DTA to Bring Greater Trade with Hong Kong
New Zealand and Australia have now signed a bi-lateral Comprehensive Double Taxation Agreement, opening up a greater avenue for trade between the two countries.
On December 1st the New Zealand Finance Minister Bill English and the Revenue Minister Peter Dunne announced that a Double Taxation Agreement (DTA) has been signed with Hong Kong. The agreement was signed on behalf of Hong Kong by the Financial Secretary John Tsang, at a ceremony held in Auckland.
According to Peter Dunne, Hong Kong is New Zealand’s 9th largest trading partner, with exports to the area valued at approximately NZD 850 million per annum. He summarized the intentions behind the DTA, saying, “This agreement will make New Zealand a more attractive investment destination for Hong Kong investors, and will make it easier for New Zealand businesses to invest in Hong Kong.”
The Inland Revenue Department of Hong Kong issued a press release at the time of the signing, explaining the taxation benefits of the new agreement.
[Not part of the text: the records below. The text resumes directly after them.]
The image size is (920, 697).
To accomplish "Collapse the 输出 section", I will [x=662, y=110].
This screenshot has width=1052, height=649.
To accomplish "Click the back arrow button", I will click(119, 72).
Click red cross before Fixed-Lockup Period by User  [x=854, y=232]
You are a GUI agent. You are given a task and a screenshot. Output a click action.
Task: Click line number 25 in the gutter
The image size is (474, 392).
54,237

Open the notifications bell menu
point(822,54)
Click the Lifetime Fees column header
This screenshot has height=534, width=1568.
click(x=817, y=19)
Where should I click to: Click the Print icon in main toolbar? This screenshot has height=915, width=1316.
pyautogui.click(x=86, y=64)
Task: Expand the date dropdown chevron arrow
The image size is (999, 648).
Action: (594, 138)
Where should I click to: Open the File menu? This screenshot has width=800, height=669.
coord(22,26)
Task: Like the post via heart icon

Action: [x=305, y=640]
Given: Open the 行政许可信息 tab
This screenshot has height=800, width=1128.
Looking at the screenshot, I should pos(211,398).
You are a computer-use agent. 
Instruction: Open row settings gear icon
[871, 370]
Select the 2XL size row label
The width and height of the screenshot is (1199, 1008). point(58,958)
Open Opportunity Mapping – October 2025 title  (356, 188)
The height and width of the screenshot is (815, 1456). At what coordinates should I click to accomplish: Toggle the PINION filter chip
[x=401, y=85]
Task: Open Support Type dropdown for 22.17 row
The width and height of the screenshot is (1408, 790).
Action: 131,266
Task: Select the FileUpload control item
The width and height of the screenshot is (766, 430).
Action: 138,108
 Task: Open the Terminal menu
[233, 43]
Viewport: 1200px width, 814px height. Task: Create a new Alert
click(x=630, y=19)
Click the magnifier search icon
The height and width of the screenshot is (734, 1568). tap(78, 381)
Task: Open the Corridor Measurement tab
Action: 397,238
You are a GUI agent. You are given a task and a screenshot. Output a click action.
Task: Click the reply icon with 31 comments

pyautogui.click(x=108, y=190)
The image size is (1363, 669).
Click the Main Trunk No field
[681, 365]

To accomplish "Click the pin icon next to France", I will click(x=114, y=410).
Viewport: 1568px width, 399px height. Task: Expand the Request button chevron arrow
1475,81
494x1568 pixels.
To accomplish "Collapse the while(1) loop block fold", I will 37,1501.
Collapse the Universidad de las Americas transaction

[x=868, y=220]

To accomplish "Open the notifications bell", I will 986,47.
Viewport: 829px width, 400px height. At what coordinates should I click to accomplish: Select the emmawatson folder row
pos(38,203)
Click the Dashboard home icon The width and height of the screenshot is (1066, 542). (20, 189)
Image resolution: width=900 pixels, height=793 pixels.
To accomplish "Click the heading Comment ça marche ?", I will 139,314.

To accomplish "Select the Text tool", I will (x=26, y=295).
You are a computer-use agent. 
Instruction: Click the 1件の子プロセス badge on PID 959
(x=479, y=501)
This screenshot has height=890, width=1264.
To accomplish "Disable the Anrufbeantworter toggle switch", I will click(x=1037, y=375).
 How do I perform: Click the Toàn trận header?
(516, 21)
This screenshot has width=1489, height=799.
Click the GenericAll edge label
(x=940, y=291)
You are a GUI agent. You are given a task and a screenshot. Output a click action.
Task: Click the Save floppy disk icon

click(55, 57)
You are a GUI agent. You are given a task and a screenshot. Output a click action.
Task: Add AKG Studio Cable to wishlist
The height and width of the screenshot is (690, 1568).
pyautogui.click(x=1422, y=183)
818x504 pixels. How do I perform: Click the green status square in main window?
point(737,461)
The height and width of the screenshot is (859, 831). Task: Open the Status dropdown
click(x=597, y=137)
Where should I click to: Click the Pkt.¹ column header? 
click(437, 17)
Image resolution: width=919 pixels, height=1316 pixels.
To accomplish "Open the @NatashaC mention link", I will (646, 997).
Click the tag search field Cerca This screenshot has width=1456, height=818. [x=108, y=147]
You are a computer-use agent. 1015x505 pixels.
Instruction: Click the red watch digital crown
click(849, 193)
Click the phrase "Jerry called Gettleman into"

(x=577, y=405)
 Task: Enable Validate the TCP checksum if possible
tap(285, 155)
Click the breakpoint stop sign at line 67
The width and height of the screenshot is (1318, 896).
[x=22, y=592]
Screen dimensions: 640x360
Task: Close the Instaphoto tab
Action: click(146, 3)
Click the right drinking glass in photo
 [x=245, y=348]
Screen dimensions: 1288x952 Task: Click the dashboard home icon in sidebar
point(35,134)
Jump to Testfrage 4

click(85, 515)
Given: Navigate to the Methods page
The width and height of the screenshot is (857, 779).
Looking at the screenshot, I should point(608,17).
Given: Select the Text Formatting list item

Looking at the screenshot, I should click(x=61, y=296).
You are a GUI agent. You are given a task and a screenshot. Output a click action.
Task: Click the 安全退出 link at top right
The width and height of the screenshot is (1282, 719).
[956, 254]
For a Hong Kong company with a permanent establishment in New Zealand will receive credits in Hong Kong for any taxation paid in New Zealand. For Hong Kong residents who are receiving dividends from New Zealand from a non-permanent established business a 30 percent withholding tax will apply, compared to a rate of 30 percent without the agreement. In the case of qualifying beneficial owners, a rate as low as 0 percent may apply. Royalties withholding tax will be reduced from a rate of 15 percent to a maximum of 5 percent. Withholding tax on interest from New Zealand will be reduced by 5 percent, to a level of 10 percent. It is hoped that the reduced rates will attract greater levels on inter-country business between New Zealand and Hong Kong.
The DTA still needs to be ratified by both Governments, before it can be enacted or applicable to tax payers of either country.